A transgender teen in Missouri is at the center of a heated debate about her right to change in her high school’s girls’ locker room.

Nearly 200 students walked out of Hillsboro High School on Monday in a protest that lasted two hours.

Lila Perry, the 17-year-old at the center of the debate, reportedly identified as a gay male until she was 13 and publicly came out as transgender in February. She previously used a gender-neutral faculty bathroom but began changing in the girls’ locker room this school year before her physical education class.

Protesters were divided: One side supported Perry’s right to change in the girls’ locker room; the other wants her to continue to use the gender-neutral bathroom.

“It wasn’t too long ago white people were saying, ‘I don’t feel comfortable sharing a bathroom with a black person,’ and history repeats itself,” Perry told Fox News.

Lila Perry stands outside her school with a group of friends.(Photo: AP/Robert Cohen)

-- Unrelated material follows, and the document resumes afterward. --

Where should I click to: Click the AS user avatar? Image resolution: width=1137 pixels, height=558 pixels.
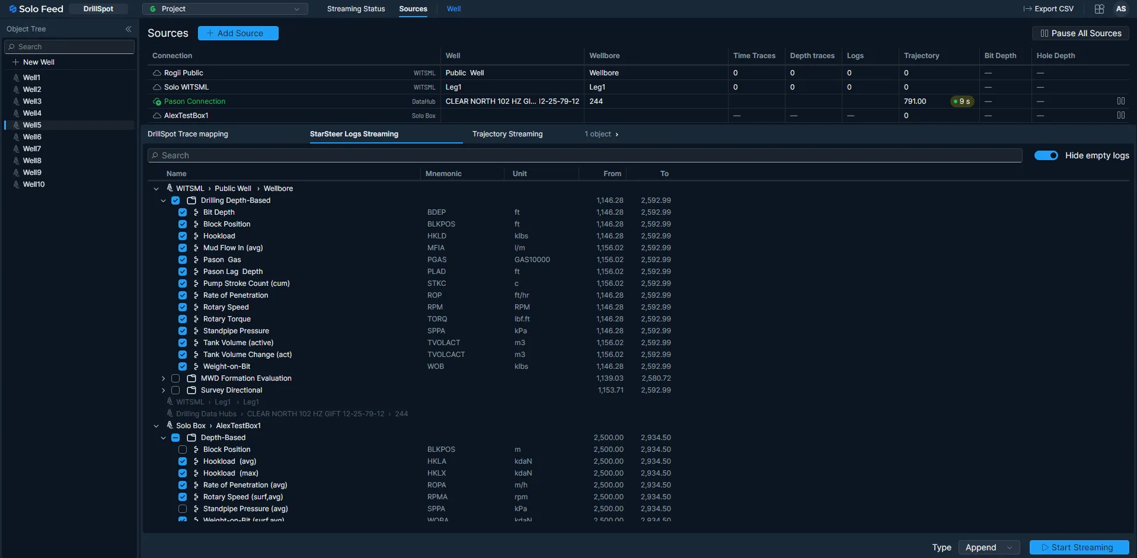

She also assured parents that she is not going to “hurt” their daughters. “I’m not going to expose myself. I’m not a pervert,” she says. “I’m a transgender woman. I’m a girl. I’m just in there to change, do my business, and if they have any questions about being transgender, they are more than welcome to talk to me, and I’ll be happy to explain it.”

Perry says she began using the girls’ locker room because she didn’t want to feel segregated.

But some female students say they’re uncomfortable because, while Perry wears dresses and a wig, she still has male genitalia.

“I find it offensive because Lila has not [gone] through any procedure to become female,” student Sophie Beel told Fox. “Putting on a dress and putting on a wig is not transgender to me.”

Some parents also argue that many are left feeling uncomfortable to accommodate one person. “The girls have rights, and they shouldn’t have to share a bathroom with a boy,” Tammy Sorden, who has a son at the high school, told the St. Louis Post-Dispatch. She added that it’s not right to give Perry special treatment “while the girls just have to suck it up.”